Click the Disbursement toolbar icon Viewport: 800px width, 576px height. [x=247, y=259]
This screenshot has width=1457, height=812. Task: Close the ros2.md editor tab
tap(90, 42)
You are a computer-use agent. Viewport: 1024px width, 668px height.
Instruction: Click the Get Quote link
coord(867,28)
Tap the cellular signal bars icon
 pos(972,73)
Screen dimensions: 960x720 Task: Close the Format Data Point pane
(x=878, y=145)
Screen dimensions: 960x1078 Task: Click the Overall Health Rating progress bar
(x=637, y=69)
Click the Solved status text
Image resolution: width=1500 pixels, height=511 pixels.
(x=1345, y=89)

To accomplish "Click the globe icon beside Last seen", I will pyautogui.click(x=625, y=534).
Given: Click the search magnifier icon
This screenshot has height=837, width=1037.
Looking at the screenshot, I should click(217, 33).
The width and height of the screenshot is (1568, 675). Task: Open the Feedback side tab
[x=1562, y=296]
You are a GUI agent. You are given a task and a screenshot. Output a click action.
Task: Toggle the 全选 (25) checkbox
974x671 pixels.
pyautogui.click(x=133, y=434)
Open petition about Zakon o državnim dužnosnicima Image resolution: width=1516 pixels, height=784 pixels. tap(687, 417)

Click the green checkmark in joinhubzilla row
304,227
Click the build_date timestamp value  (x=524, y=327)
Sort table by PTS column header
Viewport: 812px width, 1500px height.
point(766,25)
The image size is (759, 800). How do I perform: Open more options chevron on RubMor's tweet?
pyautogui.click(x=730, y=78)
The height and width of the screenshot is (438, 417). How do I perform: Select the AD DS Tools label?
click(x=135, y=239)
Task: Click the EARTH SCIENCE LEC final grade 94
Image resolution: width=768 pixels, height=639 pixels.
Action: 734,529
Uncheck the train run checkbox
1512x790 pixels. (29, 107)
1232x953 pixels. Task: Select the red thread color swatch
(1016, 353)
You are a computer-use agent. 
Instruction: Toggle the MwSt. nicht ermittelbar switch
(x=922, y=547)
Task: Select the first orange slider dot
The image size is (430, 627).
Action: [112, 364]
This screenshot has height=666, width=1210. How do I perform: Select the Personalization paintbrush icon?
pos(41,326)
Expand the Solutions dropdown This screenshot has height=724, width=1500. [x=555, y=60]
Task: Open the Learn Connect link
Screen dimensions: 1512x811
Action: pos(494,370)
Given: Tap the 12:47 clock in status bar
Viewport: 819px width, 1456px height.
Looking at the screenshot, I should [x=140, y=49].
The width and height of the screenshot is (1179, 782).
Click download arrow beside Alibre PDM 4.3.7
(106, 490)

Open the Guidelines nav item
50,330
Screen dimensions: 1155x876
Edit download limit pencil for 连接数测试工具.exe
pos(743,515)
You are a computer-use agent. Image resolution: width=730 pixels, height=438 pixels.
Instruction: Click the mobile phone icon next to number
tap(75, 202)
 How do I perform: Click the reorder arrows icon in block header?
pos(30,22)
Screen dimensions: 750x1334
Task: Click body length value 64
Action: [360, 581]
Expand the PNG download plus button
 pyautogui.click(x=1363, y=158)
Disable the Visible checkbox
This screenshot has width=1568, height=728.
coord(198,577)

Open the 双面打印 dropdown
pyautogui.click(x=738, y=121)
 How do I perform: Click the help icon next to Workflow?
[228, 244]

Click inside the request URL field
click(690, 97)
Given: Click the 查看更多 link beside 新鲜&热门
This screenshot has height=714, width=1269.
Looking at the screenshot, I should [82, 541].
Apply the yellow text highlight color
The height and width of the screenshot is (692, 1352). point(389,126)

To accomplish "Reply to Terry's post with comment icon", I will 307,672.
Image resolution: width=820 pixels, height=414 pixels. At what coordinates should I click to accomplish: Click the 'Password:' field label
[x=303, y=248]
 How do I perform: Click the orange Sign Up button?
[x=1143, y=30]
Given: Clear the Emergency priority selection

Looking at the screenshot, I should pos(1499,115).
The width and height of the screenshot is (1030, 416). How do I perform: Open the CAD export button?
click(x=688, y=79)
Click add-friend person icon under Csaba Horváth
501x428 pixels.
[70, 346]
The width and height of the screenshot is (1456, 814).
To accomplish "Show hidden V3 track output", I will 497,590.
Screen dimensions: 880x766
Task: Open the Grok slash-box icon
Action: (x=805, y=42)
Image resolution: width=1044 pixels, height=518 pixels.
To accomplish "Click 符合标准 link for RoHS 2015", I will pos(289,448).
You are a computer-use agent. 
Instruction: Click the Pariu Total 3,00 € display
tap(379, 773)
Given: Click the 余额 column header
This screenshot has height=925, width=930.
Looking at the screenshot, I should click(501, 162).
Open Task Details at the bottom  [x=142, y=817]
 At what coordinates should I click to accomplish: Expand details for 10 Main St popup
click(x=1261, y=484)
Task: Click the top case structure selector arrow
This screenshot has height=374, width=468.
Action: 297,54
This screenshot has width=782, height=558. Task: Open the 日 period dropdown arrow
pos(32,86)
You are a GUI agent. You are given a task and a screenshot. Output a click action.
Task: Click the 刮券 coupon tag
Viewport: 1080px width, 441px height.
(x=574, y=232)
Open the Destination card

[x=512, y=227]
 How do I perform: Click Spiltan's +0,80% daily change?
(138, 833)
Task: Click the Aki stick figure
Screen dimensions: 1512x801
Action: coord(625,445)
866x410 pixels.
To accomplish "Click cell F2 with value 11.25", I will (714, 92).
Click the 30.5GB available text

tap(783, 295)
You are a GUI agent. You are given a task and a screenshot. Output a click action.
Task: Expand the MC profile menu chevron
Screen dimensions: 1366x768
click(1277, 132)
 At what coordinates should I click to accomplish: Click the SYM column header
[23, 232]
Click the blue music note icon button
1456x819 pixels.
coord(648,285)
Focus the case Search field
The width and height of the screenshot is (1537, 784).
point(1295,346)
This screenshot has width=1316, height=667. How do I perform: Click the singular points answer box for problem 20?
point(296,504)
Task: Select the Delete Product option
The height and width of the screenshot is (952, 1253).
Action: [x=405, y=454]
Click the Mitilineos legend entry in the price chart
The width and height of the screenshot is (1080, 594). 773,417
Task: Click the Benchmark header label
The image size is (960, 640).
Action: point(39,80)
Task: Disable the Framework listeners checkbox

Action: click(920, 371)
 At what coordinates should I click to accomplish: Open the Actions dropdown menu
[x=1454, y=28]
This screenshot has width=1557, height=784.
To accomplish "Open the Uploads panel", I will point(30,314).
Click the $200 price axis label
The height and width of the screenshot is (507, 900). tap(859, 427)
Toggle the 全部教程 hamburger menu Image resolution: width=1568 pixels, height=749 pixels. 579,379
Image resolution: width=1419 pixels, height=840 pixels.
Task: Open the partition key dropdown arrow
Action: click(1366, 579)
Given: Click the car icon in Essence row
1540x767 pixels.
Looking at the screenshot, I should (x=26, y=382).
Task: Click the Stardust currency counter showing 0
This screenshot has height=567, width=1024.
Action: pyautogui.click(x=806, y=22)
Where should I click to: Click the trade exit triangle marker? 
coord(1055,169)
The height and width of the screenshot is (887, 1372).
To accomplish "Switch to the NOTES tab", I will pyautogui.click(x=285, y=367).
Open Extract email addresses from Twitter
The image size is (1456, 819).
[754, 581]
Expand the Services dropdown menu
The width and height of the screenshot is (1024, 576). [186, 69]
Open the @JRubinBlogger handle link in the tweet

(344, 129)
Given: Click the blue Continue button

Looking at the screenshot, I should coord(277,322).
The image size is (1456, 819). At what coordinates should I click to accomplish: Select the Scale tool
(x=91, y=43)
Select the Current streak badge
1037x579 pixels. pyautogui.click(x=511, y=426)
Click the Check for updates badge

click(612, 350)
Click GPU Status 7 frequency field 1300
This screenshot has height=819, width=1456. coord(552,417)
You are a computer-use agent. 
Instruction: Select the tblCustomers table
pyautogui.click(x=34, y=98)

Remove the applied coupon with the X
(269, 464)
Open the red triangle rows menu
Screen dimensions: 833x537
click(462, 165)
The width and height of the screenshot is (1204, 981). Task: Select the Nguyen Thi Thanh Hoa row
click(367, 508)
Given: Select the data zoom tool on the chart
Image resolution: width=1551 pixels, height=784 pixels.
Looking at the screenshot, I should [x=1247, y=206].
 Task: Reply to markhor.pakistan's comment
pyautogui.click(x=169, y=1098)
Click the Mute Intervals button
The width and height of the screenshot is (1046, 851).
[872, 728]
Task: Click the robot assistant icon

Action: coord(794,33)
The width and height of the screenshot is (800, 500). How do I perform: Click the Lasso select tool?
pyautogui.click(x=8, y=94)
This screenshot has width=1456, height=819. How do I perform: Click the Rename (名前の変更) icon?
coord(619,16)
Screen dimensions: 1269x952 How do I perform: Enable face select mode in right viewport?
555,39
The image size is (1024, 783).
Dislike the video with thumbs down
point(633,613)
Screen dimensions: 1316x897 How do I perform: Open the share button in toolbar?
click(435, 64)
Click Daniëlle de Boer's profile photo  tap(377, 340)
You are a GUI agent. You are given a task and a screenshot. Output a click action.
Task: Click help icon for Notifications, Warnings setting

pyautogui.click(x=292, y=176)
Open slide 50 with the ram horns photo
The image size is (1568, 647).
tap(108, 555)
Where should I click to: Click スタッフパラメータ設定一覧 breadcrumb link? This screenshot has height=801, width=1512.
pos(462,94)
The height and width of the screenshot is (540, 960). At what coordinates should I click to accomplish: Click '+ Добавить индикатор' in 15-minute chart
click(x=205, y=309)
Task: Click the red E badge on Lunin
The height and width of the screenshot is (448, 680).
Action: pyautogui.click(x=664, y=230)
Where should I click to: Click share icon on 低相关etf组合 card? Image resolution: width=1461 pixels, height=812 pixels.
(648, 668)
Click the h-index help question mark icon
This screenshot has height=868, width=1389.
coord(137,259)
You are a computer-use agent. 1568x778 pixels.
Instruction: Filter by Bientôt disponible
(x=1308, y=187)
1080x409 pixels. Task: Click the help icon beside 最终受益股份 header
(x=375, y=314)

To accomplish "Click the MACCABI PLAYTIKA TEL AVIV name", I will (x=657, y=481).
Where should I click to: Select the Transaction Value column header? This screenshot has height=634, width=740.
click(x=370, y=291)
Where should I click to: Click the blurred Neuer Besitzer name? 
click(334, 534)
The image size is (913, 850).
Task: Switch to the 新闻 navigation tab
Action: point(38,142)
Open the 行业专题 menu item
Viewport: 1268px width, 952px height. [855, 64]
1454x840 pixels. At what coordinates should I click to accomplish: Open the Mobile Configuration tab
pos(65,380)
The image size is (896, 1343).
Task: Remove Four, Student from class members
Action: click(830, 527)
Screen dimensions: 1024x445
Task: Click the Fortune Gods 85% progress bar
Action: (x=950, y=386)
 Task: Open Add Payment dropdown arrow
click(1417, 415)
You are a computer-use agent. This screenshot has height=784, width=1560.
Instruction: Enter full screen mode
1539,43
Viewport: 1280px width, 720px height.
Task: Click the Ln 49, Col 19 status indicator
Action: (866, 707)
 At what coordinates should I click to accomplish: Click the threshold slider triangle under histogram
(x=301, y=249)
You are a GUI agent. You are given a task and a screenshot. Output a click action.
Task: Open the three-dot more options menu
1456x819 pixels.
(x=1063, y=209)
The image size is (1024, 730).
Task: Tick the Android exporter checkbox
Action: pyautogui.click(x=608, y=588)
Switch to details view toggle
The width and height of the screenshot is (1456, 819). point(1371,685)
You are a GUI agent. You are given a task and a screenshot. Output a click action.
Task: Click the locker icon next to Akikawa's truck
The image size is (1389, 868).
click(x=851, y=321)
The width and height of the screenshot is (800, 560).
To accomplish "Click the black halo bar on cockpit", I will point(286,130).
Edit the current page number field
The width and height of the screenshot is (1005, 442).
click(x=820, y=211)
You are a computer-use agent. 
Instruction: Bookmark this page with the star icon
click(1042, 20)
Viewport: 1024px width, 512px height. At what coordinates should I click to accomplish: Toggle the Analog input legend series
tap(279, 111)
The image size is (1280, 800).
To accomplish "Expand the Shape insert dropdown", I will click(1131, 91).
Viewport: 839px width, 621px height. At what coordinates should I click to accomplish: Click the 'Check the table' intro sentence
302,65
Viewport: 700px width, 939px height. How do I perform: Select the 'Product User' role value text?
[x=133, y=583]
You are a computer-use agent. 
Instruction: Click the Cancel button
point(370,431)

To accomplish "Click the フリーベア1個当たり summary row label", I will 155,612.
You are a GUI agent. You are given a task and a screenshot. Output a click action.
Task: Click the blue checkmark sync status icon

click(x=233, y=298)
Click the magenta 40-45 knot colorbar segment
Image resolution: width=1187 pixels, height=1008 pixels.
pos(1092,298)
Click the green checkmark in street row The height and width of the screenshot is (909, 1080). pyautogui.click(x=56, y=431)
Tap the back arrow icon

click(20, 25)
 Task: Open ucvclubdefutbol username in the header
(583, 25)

Exercise directions
Echo the data above without changes, from the line containing "Select the Current streak badge" through the line containing "Click Daniëlle de", including both of those lines.

Finished exercise
Select the Current streak badge
1037x579 pixels. pyautogui.click(x=511, y=426)
Click the Check for updates badge

click(612, 350)
Click GPU Status 7 frequency field 1300
This screenshot has height=819, width=1456. coord(552,417)
You are a computer-use agent. 
Instruction: Select the tblCustomers table
pyautogui.click(x=34, y=98)

Remove the applied coupon with the X
(269, 464)
Open the red triangle rows menu
Screen dimensions: 833x537
click(462, 165)
The width and height of the screenshot is (1204, 981). Task: Select the Nguyen Thi Thanh Hoa row
click(367, 508)
Given: Select the data zoom tool on the chart
Image resolution: width=1551 pixels, height=784 pixels.
Looking at the screenshot, I should [x=1247, y=206].
 Task: Reply to markhor.pakistan's comment
pyautogui.click(x=169, y=1098)
Click the Mute Intervals button
The width and height of the screenshot is (1046, 851).
[872, 728]
Task: Click the robot assistant icon

Action: coord(794,33)
The width and height of the screenshot is (800, 500). How do I perform: Click the Lasso select tool?
pyautogui.click(x=8, y=94)
This screenshot has width=1456, height=819. How do I perform: Click the Rename (名前の変更) icon?
coord(619,16)
Screen dimensions: 1269x952 How do I perform: Enable face select mode in right viewport?
555,39
The image size is (1024, 783).
Dislike the video with thumbs down
point(633,613)
Screen dimensions: 1316x897 How do I perform: Open the share button in toolbar?
click(435, 64)
Click Daniëlle de Boer's profile photo  tap(377, 340)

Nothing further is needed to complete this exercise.